Study text:

H. alvei A23BA was recovered from the rhizosphere of a garden plant in Aberdeen, Scotland (57.101 N 2.078 W). It was isolated using an ultra-minimal substrate medium (Data file 1) [9]. Upon isolation and strain purification, isolate was cultivated in nutrient broth (Oxoid, UK) at 37 °C for 24 h. Overnight culture was centrifuged and gDNA was extracted from pellets with the DNeasy® Ultraclean® Microbial Kit for DNA Isolation (Qiagen, UK). Isolate was preliminarily identified by 16S rRNA gene sequence comparison as H. alvei with 99% identity score.

Libraries were subsequently prepared from extracted gDNA by MicrobesNG (Birmingham, UK) for whole genome sequencing. For Illumina sequencing, libraries were prepared using the Nextera XT Library Prep Kit (Illumina, USA) and sequenced with the Illumina HiSeq system using a 250 bp paired end protocol. For GridION (Oxford nanopore) sequencing, libraries were prepared with Oxford nanopore SQK-RBK004 kit and/or SQK-LSK109 kit with Native Barcoding EXP-NBD104/114 (ONT, UK) using 400-500 ng HMW DNA. Sequencing was performed on a FLO-MIN106 (R.9.4 or R.9.4.1) flow cell in a GridION (ONT, UK).

Stored items:
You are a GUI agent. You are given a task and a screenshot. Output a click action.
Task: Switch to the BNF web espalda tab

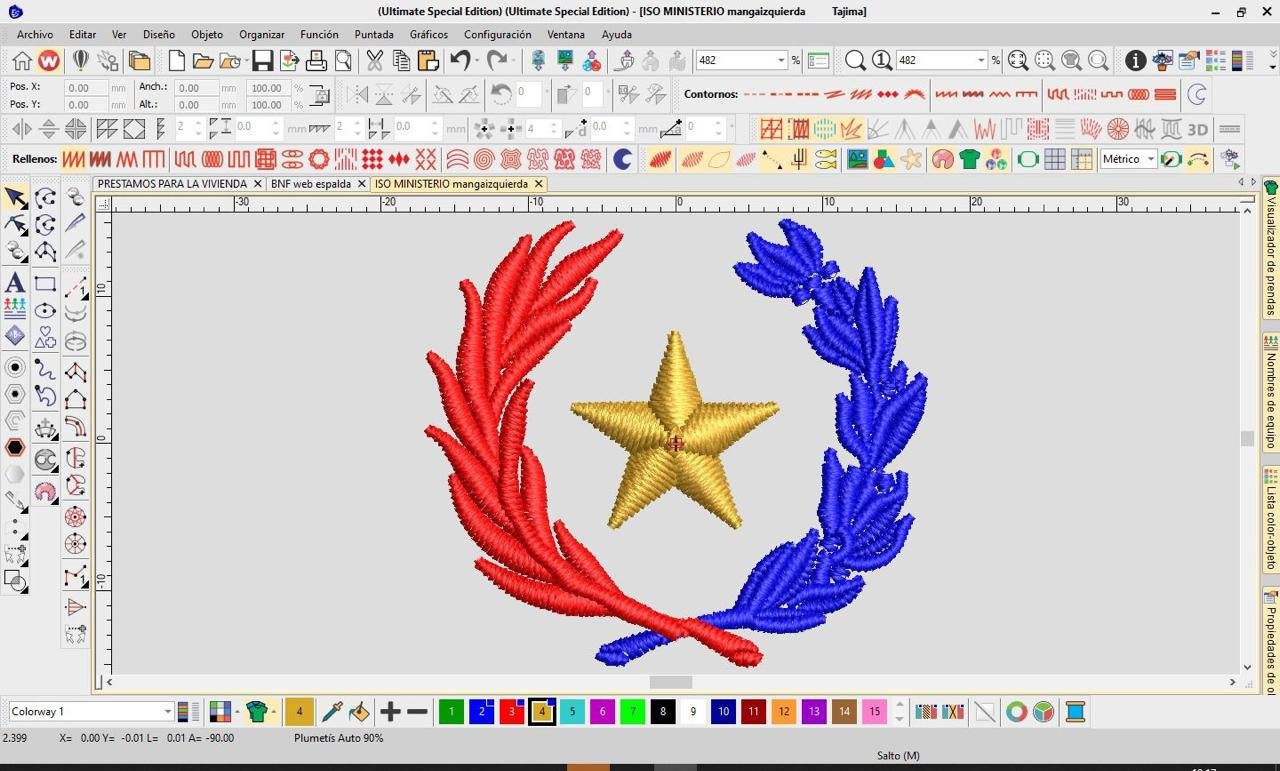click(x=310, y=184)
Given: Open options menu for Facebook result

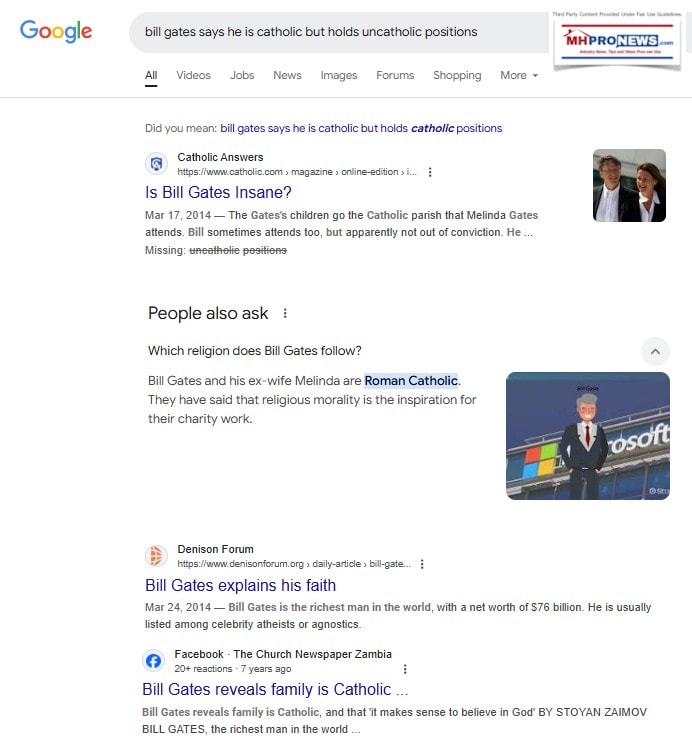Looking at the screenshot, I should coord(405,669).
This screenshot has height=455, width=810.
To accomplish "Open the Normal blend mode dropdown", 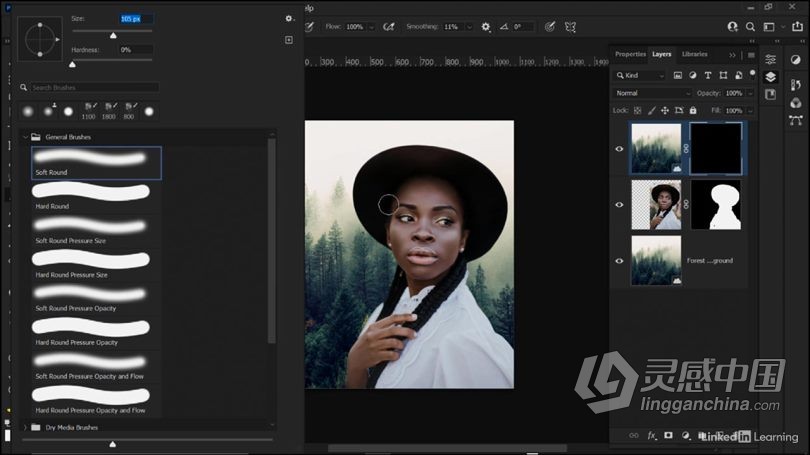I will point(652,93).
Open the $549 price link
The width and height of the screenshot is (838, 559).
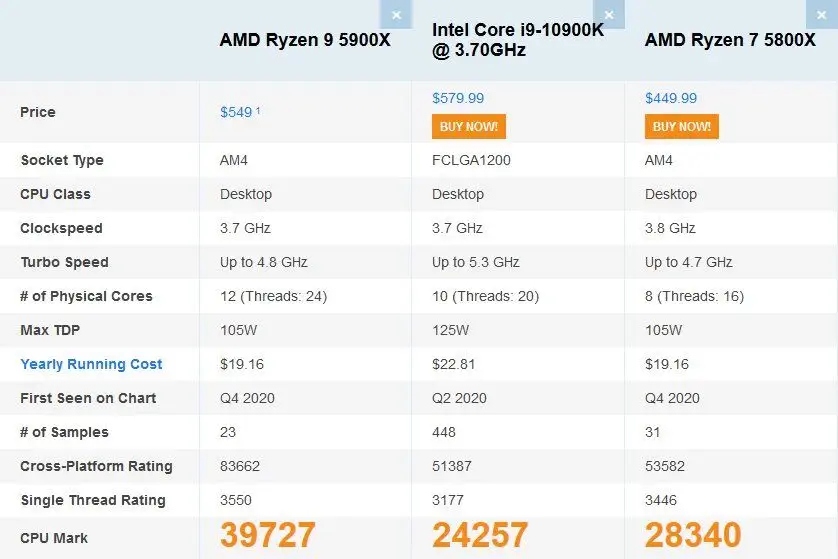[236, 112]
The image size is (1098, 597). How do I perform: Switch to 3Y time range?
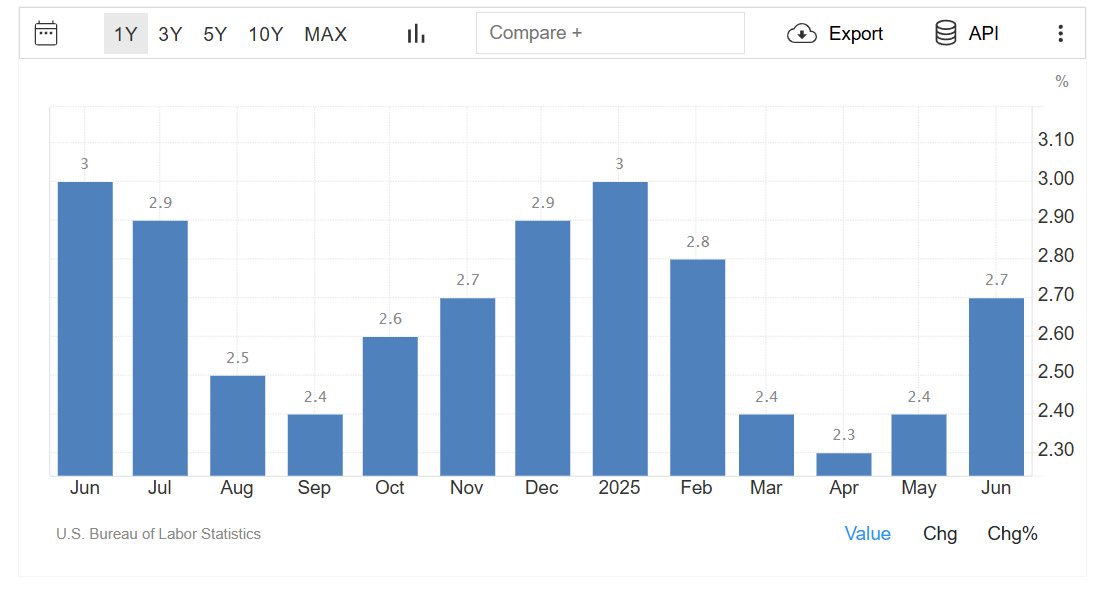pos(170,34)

Explore the material:
1. Answer these questions from the H. alvei methods text:
(a) From what source was H. alvei A23BA recovered?
(b) Which kit was used to prepare the libraries for Illumina sequencing?
(c) What sequencing protocol was run on the Illumina HiSeq system?
2. Repeat word for word the passage of the H. alvei methods text starting with "Libraries were subsequently" and going on through "GridION (ONT, UK).".
3. Go on with the H. alvei methods text from the point where it stops.
The items are separate material with no connection to the H. alvei methods text.

Answers in order:
1.
(a) The rhizosphere of a garden plant in Aberdeen, Scotland.
(b) The Nextera XT Library Prep Kit (Illumina, USA).
(c) A 250 bp paired end protocol.

2.
Libraries were subsequently prepared from extracted gDNA by MicrobesNG (Birmingham, UK) for whole genome sequencing. For Illumina sequencing, libraries were prepared using the Nextera XT Library Prep Kit (Illumina, USA) and sequenced with the Illumina HiSeq system using a 250 bp paired end protocol. For GridION (Oxford nanopore) sequencing, libraries were prepared with Oxford nanopore SQK-RBK004 kit and/or SQK-LSK109 kit with Native Barcoding EXP-NBD104/114 (ONT, UK) using 400-500 ng HMW DNA. Sequencing was performed on a FLO-MIN106 (R.9.4 or R.9.4.1) flow cell in a GridION (ONT, UK).

3.
Illumina sequencing run produced 4,973,530 short reads that were trimmed and paired using Trimmomatic [10] v0.30 with a sliding window quality cut-off of Q15. Ninety eight percent of reads were retained, and quality was assessed with FastQC [11] v0.11.8. Mean phred score across each base position was assessed with MultiQC [12] and found to be ≥ 28 (Data file 2) [13]. GridION sequencing run produced 18,642 reads with the mean read quality score of 10.5 (data file 3) [14] as assessed with NanoStat [15]. Paired short reads and long reads from GridION sequencing were assembled with Unicycler [16] v0.4.8.0. Assembly quality was assessed with QUAST [17] v5.0.2- two contigs (one chromosome and one plasmid) were identified with a total length of 4,772,047 bp, N50 value of 4,687,005 bp and #N’s per 100 kbp value of 0 (data file 4) [18]. Assembly completeness was assessed with BUSCO [19] v3.0.2 and found to be 99.5% (data file 5) [20]. Identity was confirmed as H. alvei by ANI analysis using the FastANI tool [21], with the ANI value of 97.8167. Gene and functional annotations were performed with PGAP [22] v4.11 and RASTtk [23]; pathways analyses were performed using the KEGG database [24] Rel 93.0 and the eggNOG mapper [25] vs 2.0.0. smBGCs were identified with antiSMASH [26] v5.0. Genome map was drawn with CGView [27] and presented in data file 6 [28].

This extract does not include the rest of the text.